Given $$\vec{a}=\alpha t \hat{i}+6 \hat{j}-3 \hat{k}$$

and $$\vec{b}=t \hat{i}-2 \hat{j}-2 \alpha t \hat{k}$$

angle between $$\vec{a}$$ and $$\vec{b}$$ is given by

$$\cos \theta=\frac{\vec{a} \cdot \vec{b}}{|\vec{a}||\vec{b}|}$$

We have, $$\cos \theta < 0(\because$$ angle between $$\vec{a}$$ and $$\vec{b}$$ is obtuse)

$$\begin{aligned} & \Rightarrow \quad \vec{a} \cdot \vec{b}<0 \\ & \Rightarrow \alpha t^2-12+6 \alpha t<0 \forall t \in \mathbb{R} \end{aligned}$$

If $$\alpha=0$$, then $$-12<0$$ (condition holds)

If $$\alpha \neq 0 \Rightarrow \alpha<0\quad \text{.... (i)}$$

And maximum value of $$\alpha t^2+6 \alpha t-12<0$$

$$\begin{aligned} & \Rightarrow \frac{-D}{4 a}<0 \text { (where } D \text { is discriminant and } a=\alpha) \\ & \Rightarrow \frac{36 \alpha^2+48 \alpha}{4 \alpha}>0 \\ & \Rightarrow \alpha>\frac{-4}{3} \\ & \therefore \alpha \in\left(\frac{-4}{3}, 0\right] \end{aligned}$$

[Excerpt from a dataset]
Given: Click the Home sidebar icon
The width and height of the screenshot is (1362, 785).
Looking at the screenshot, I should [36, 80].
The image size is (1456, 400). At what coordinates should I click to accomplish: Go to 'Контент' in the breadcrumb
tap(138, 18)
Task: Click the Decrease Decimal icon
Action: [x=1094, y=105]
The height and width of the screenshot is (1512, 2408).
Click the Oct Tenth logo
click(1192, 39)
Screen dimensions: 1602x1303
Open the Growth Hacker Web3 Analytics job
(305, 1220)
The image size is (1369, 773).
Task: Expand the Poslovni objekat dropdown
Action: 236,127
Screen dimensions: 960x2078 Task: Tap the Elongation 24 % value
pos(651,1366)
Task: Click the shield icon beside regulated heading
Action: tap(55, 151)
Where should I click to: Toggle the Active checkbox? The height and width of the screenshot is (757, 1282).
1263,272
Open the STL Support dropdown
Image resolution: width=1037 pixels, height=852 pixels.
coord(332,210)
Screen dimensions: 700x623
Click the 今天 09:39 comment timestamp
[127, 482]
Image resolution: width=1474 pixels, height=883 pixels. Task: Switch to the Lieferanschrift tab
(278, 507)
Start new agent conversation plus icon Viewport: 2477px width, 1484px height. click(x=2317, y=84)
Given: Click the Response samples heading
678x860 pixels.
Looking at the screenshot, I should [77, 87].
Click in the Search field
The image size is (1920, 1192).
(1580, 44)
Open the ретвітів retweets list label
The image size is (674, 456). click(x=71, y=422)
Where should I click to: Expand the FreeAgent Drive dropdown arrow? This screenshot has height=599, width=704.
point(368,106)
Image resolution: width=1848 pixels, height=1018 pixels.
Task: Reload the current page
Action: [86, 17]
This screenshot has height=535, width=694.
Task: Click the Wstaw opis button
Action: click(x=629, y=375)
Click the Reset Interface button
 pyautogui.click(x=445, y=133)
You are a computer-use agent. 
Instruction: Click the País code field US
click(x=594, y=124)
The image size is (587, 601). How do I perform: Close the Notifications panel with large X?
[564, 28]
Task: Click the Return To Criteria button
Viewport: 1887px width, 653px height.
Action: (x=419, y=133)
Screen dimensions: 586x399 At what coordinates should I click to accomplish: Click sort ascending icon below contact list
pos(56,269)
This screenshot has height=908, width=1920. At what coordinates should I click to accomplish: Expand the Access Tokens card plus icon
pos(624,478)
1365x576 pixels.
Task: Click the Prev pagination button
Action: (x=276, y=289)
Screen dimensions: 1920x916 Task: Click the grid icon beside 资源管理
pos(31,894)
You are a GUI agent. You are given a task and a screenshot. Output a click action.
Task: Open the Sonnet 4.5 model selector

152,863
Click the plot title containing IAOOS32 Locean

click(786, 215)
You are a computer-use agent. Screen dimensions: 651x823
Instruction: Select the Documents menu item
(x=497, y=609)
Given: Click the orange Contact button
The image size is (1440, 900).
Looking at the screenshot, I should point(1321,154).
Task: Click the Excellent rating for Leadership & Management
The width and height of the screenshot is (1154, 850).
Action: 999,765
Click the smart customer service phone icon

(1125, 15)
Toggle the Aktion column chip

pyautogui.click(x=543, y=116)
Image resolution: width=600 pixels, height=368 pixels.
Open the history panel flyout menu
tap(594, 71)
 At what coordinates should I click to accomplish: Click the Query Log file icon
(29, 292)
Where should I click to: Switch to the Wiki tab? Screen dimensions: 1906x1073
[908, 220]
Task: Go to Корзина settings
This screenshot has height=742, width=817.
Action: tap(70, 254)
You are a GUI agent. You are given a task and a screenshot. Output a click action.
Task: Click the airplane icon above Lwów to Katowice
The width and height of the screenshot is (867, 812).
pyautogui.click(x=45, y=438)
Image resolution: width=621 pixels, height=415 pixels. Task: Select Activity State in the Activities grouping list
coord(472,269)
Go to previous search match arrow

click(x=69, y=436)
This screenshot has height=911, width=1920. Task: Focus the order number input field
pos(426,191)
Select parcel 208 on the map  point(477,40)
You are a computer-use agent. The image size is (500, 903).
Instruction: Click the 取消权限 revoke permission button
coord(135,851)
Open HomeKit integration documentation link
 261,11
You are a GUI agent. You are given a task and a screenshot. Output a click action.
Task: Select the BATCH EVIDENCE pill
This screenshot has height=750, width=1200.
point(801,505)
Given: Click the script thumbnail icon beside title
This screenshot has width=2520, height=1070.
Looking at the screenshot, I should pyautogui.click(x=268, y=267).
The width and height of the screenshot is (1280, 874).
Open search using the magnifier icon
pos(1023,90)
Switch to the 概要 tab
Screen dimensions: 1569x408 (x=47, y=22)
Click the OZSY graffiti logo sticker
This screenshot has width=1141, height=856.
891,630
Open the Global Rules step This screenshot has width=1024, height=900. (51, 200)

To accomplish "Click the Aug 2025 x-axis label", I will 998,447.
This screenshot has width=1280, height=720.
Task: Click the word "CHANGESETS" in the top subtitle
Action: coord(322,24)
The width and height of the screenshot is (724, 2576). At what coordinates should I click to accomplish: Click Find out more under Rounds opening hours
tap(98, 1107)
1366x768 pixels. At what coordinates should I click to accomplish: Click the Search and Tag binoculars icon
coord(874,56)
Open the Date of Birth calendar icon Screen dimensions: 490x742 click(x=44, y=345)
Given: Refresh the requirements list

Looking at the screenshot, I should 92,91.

Instruction A: Translate this sentence from the vector solution into Spanish: "If $$\alpha=0$$, then $$-12<0$$ (condition holds)"
Instruction B: From the vector solution, return the stretch from "We have, $$\cos" through "then $$-12<0$$ (condition holds)".

Exercise result A: Si $$\alpha=0$$, entonces $$-12<0$$ (la condición se cumple)

Exercise result B:
We have, $$\cos \theta < 0(\because$$ angle between $$\vec{a}$$ and $$\vec{b}$$ is obtuse)

$$\begin{aligned} & \Rightarrow \quad \vec{a} \cdot \vec{b}<0 \\ & \Rightarrow \alpha t^2-12+6 \alpha t<0 \forall t \in \mathbb{R} \end{aligned}$$

If $$\alpha=0$$, then $$-12<0$$ (condition holds)